1. Find Physical Activity You Enjoy and Ease Back Into It
As the Chinese philosopher, Lao-Tzu wrote, “A journey of a thousand miles begins with a single step.” Don’t worry about getting back to doing a strict exercise regimen three or four times a week yet. Just begin with one visit to the gym, one hike in the woods, or one fitness class you enjoyed going to before exercise fell off your to-do list. Some folks are solitary exercisers and others prefer the social nature of group exercise. So, try to choose activities that make it easier for you to say “yes!” than to procrastinate and avoid. And schedule your exercise as you would an important appointment for work, friends and family, or anyone whose time you value. Put your exercise appointments into your calendar and protect your time to reengage with movement and yourself.
2. Define Your Goals for Exercising
Is your goal to get 10,000 steps a day? To attend two spin classes a week and then in a few months three classes a week? To finish a 5k race with a friend? All of these fitness goals are S.M.A.R.T. goals–specific, measurable, attainable, relevant, and timely. Nebulous fitness goals such as “feel better,” while likely true and important, are harder to account for. Help yourself become committed to physical activity by being specific about what you hope to get out of the experience.

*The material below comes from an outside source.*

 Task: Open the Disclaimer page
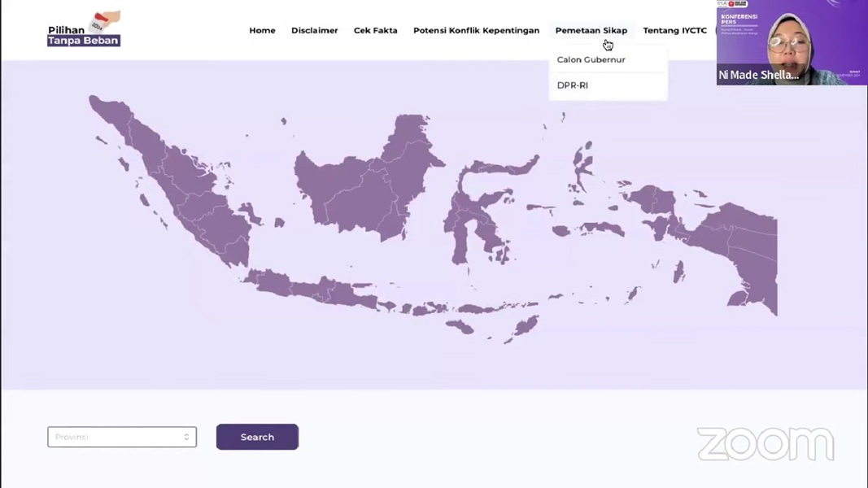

3. Embrace the “Exercise Effect”
Exercise is, of course, wonderful for physical health, but perhaps what we sometimes underestimate is how powerful exercise is for our mental health. As Michael Otto, Ph.D., a professor of psychology at Boston University, tells the American Psychological Association, “The link between exercise and mood is pretty strong. Usually, within five minutes after moderate exercise, you get a mood-enhancement effect.”
For anyone working hard to prevent or combat diabetes burnout, taking care of our mental and physical health helps us have better outcomes for diabetes management. Moreover, you don’t have to wait forever for the benefits of physical activity to take hold. According to the Centers for Disease Control and Prevention’s 2018 Physical Activity Guidelines Advisory Committee Scientific Report:
A single bout of moderate-to-vigorous physical activity will reduce blood pressure, improve insulin sensitivity, improve sleep, reduce anxiety symptoms, and improve cognition on the day that it is performed. Most of these improvements become even larger with the regular performance of moderate-to-vigorous physical activity. Other benefits, such as disease risk reduction and physical function, accrue within days to weeks after adopting a new physical activity routine.
4. Don’t See Exercise as an All-or-Nothing Practice
Perhaps one of the reasons I became a lapsed exerciser was my black-and-white thinking. Instead of beating myself up for not being as routine an exerciser as I was before I had a child, perhaps if I viewed my hiatus as just that–a pause in practice instead of a shameful fall from physical fitness–I would have kept at my fitness levels until I returned to a pace and schedule that felt right for me and my body. For exercise to become a habit yet again, we have to give ourselves two to three months of practice. So, if you’re having a tough week, allow yourself some grace, but don’t give up your exercise habit when life is wild. Remind yourself of the short-term and long-term benefits of exercising and who you’re exercising for. When you fall out of step, just return. No judgment and certainly no shame; just an awareness that getting back in the saddle requires a willingness to keep trying, no matter what life throws at us.
Have you had a time in your life where you fell out of an exercise habit? What did you do to return to more regular physical activity? What do you plan on doing next to get moving more in the coming weeks?